The first determination of the Xi hypernuclear mass-New insights toward understanding of the origin of nuclei and structure of neutron stars-

Fig. 1. Microscope image recorded in the emulsion and its schematic drawing of the IBUKI event.


 

 

Gifu University

Japan Atomic Energy Agency (JAEA)

Tohoku University

J-PARC Center

High Energy Accelerator Research Organization (KEK)

Abstract

An international team of 97 researchers from 26 institutes of 6 countries, Japan, Korea, USA, China, Germany, and Myanmar led by Kazuma Nakazawa, a senior professor of Gifu University, observed the decay of a Xi hypernucleus in a nuclear-emulsion experiment carried out at J-PARC, Tokai, Japan.
In the observed event as shown in Fig. 1, which is named “IBUKI” after Ibuki Mountain in Gifu, a Xi-minus particle, which contains two strange quarks, was bound to a Nitrogen-14 nucleus. By a detailed analysis of the decay products observed in the emulsion, the Xi hypernucleus mass could be precisely determined for the first time. The precise mass measurement of Xi hypernuclei gives information on “strong interaction” between a Xi-minus particle and a nucleus, and underlying interaction between a Xi particle and a proton/neutron. Since particles containing strange quark (hyperons), such as a Xi-minus particle, are predicted to appear in the core of neutron stars, which are the densest objects in the Universe, then the strength of the interaction leads to an understanding of which hyperons appear in which densities in neutron stars, and hence the structure like the radius and pressure inside.

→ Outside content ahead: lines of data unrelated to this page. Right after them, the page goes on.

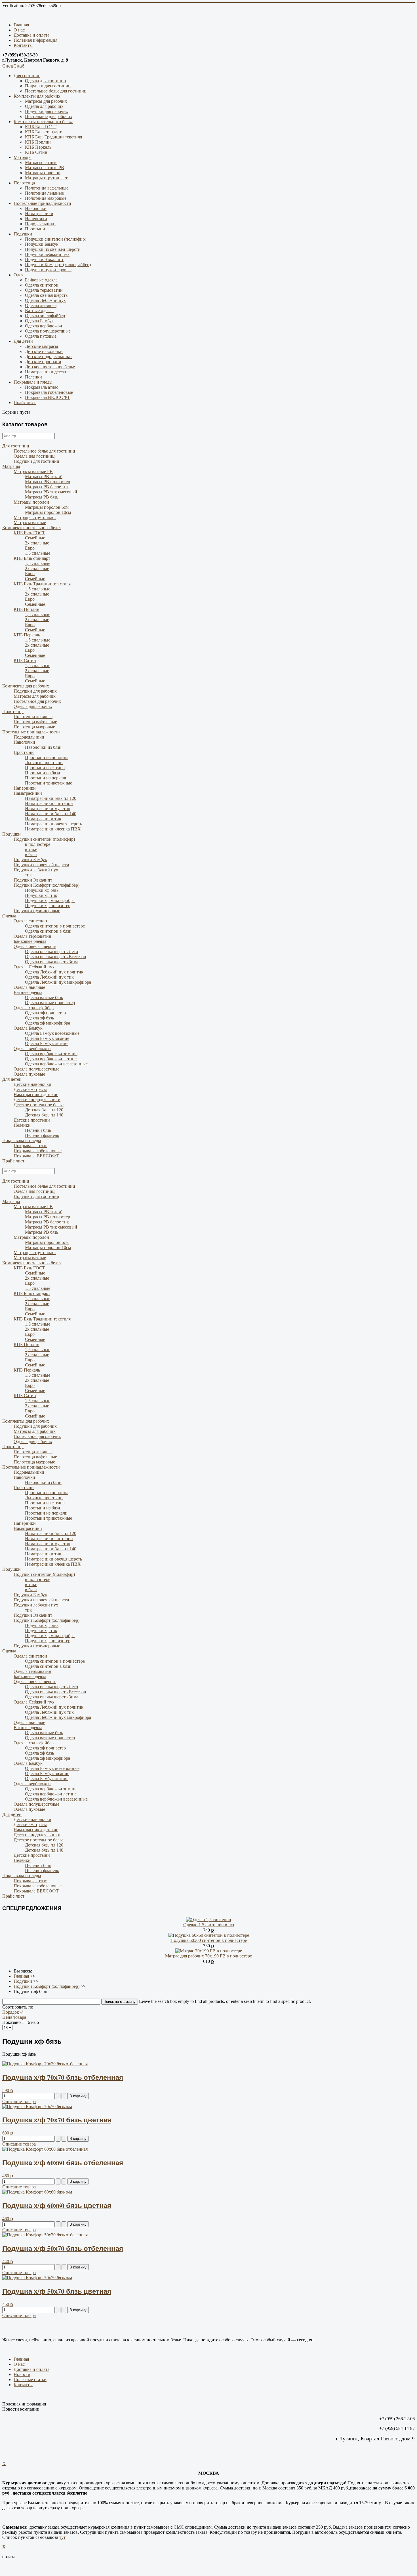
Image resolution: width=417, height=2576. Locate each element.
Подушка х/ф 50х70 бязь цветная (56, 2291)
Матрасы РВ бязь (41, 497)
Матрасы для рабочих (46, 101)
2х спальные (37, 543)
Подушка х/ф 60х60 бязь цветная (56, 2205)
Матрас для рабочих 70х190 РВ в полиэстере (208, 1955)
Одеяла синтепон (41, 285)
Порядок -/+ (13, 2012)
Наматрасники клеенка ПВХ (53, 829)
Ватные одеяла (39, 310)
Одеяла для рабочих (44, 106)
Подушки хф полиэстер (47, 905)
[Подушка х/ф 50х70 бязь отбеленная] (45, 2234)
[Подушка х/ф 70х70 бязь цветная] (37, 2106)
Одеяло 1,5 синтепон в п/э (208, 1924)
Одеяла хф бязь (39, 1017)
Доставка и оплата (31, 35)
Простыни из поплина (46, 757)
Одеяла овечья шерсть (46, 295)
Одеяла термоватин (44, 290)
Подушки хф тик (41, 895)
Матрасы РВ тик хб (43, 476)
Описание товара (19, 2101)
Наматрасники (39, 213)
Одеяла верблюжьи (43, 325)
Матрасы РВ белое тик (47, 486)
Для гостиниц (27, 75)
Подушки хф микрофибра (50, 900)
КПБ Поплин (38, 142)
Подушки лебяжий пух (47, 254)
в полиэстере (37, 844)
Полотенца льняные (44, 193)
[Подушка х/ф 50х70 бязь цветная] (37, 2277)
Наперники (36, 218)
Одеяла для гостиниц (45, 80)
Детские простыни (43, 361)
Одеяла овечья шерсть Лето (51, 951)
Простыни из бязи (42, 772)
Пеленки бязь (38, 1130)
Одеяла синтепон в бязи (48, 931)
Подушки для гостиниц (48, 85)
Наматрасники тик (43, 818)
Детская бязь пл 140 (44, 1115)
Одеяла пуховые (40, 336)
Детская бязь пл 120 (44, 1109)
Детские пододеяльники (48, 356)
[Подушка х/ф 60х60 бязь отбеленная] (45, 2149)
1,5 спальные (37, 553)
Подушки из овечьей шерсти (53, 249)
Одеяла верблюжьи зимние (51, 1053)
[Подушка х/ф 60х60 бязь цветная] (37, 2192)
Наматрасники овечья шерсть (53, 823)
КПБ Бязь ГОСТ (40, 126)
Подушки (23, 234)
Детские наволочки (44, 351)
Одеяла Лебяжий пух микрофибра (58, 982)
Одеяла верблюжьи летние (51, 1058)
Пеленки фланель (42, 1135)
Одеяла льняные (40, 305)
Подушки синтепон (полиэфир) (55, 239)
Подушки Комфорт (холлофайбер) (58, 264)
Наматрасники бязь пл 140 (50, 813)
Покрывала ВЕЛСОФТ (47, 397)
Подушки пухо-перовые (48, 269)
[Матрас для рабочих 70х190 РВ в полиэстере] (208, 1950)
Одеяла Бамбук (39, 320)
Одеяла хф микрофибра (47, 1023)
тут (62, 2537)
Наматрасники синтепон (49, 803)
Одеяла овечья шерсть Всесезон (55, 956)
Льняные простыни (44, 762)
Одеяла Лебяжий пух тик (49, 977)
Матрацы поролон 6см (47, 507)
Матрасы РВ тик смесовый (51, 491)
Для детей (23, 341)
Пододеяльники (40, 223)
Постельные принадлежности (42, 203)
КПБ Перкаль (38, 147)
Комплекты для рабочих (37, 96)
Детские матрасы (41, 346)
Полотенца (24, 182)
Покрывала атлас (41, 387)
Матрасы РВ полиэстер (47, 481)
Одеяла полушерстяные (48, 331)
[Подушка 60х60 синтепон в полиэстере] (208, 1935)
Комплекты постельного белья (43, 121)
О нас (19, 30)
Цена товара (14, 2017)
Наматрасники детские (47, 371)
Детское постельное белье (50, 366)
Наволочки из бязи (43, 747)
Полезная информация (35, 40)
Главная (21, 24)
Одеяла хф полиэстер (45, 1012)
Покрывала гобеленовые (49, 392)
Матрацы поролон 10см (48, 512)
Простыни (35, 228)
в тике (31, 849)
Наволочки (36, 208)
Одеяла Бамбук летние (46, 1043)
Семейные (35, 537)
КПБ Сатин (36, 152)
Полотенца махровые (45, 198)
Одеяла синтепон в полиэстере (55, 926)
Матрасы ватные (41, 162)
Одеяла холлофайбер (45, 315)
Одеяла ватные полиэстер (50, 1002)
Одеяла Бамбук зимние (47, 1038)
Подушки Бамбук (41, 244)
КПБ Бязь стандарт (43, 131)
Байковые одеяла (41, 279)
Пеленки (33, 377)
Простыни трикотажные (48, 783)
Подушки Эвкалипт (44, 259)
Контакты (23, 45)
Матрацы (22, 157)
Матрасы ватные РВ (44, 167)
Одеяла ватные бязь (44, 997)
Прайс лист (25, 402)
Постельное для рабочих (48, 116)
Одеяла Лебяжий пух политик (54, 972)
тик (28, 874)
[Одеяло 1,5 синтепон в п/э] (208, 1919)
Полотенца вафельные (46, 188)
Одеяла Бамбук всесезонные (52, 1033)
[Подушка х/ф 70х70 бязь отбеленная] (45, 2063)
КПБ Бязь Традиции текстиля (53, 136)
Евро (30, 548)
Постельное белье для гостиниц (56, 91)
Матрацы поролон (42, 172)
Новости (22, 2374)
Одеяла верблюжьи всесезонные (56, 1063)
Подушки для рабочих (46, 111)
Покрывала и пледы (33, 382)
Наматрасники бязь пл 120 (50, 798)
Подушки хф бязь (41, 890)
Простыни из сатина (45, 767)
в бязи (31, 854)
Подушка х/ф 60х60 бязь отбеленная (62, 2162)
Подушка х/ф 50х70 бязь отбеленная (62, 2248)
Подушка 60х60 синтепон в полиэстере (208, 1940)
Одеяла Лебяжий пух (45, 300)
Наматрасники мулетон (47, 808)
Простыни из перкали (46, 777)
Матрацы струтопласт (46, 177)
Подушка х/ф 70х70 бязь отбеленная (62, 2077)
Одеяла (21, 274)
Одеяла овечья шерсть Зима (51, 961)
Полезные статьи (30, 2379)
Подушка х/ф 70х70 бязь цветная (56, 2120)
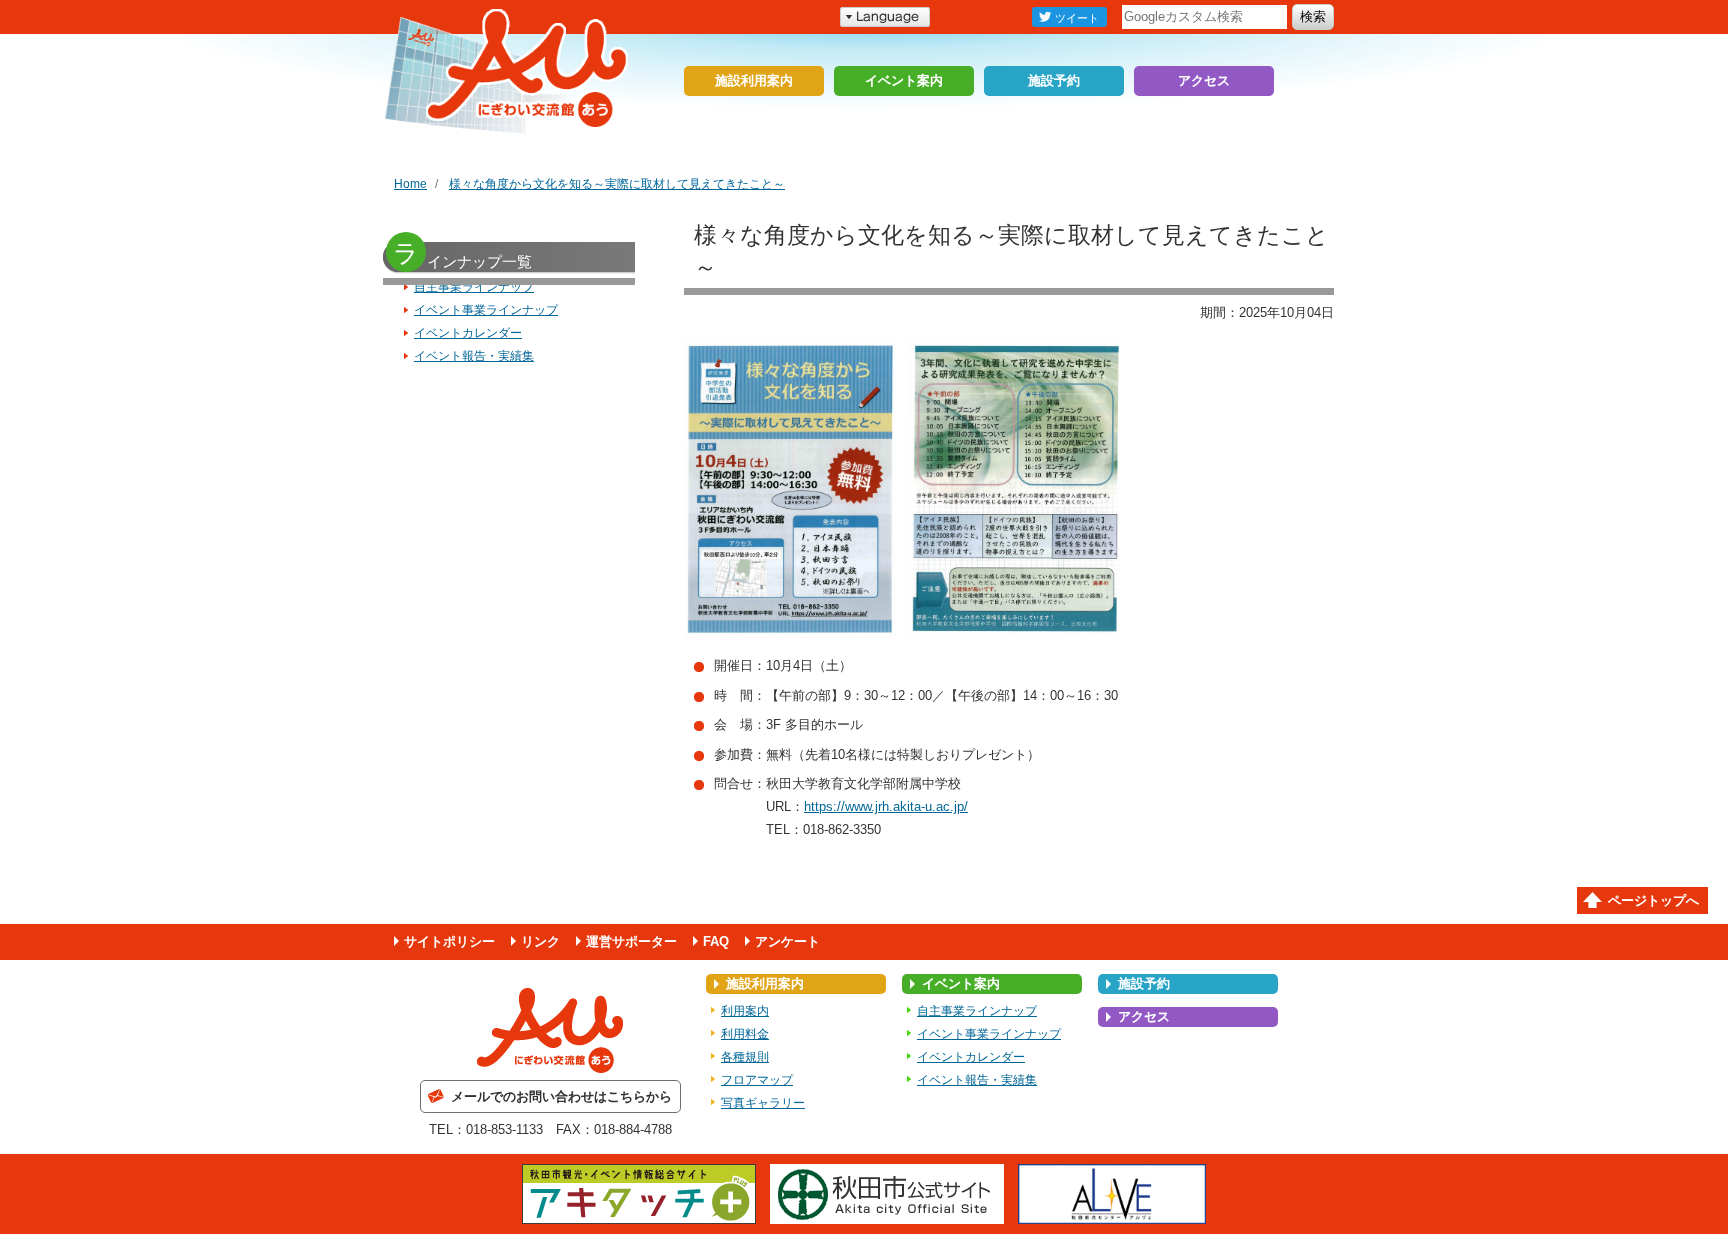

This result, therefore, is expected to contribute the understanding how the matter was formed from quarks, the elementary particles, and what is the structure of interior of neutron stars which are often described as giant nuclei.

 

The result was published online in “Physical Review Letters (PRL) on Friday 12 February, 2021 (Japan time). The paper was selected as an Editors’ Suggestion and the commentary article was also published in Physics Synopsis (https://physics.aps.org/articles/v14/s15). Microscope image (Fig.1 left) was shown in the cover page of PRL Volume 126 Issue 6 issued on 12 February (USA time).

 

Key points of this research results

◆A Xi-hypernucleus was observed in the experiment at J-PARC.
◆The existence of the Xi hypernucleus was first confirmed in our past experiment, but we were unable to determine its mass, uniquely.By the present observation, however, the mass of the Xi hypernucleus was precisely determined for the first time.
◆Mass of the observed Xi hypernucleus gives information on strong interaction between a Xi-minus particle  and a nucleus and the underlying interaction between a Xi particle and a proton (neutron). This is an important finding that will help us to understand how nuclei are formed from quarks, as well as the internal structure of the densest neutron stars in the Universe from a ground-based experiment.